Belgian choreographer (born 1959)

Michèle Anne De Mey (born 21 July 1959) is a Belgian choreographer and dancer. She is associated with contemporary dance and interdisciplinary performance.

She served as the artistic director of Charleroi Danses, the choreography centre of the Fédération Wallonie-Bruxelles.

== Career ==
De Mey studied at the École Annie Flore in Brussels before attending the École Mudra from 1976 to 1979. She first collaborated with choreographer Anne Teresa De Keersmaeker and performed in several of her works, including Fase (1982) and Rosas danst Rosas (1983). She was one of the four founding members of the dance company Rosas alongside De Keersmaeker, Fumiyo Ikeda, and Adriana Boriello.

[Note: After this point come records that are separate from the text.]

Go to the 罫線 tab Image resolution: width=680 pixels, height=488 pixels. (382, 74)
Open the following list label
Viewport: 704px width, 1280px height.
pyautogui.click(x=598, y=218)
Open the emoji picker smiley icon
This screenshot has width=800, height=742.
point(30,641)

Her first choreography was Passé simple (1981). With Sinfonia eroïca (1990), De Mey founded her own company Astragale. She also choreographed two films directed by her brother Thierry De Mey, Love Sonnets (1993) and 21 études à danser (1999). In July 2005, she became the artistic director of Charleroi Danses of the Fédération Wallonie-Bruxelles.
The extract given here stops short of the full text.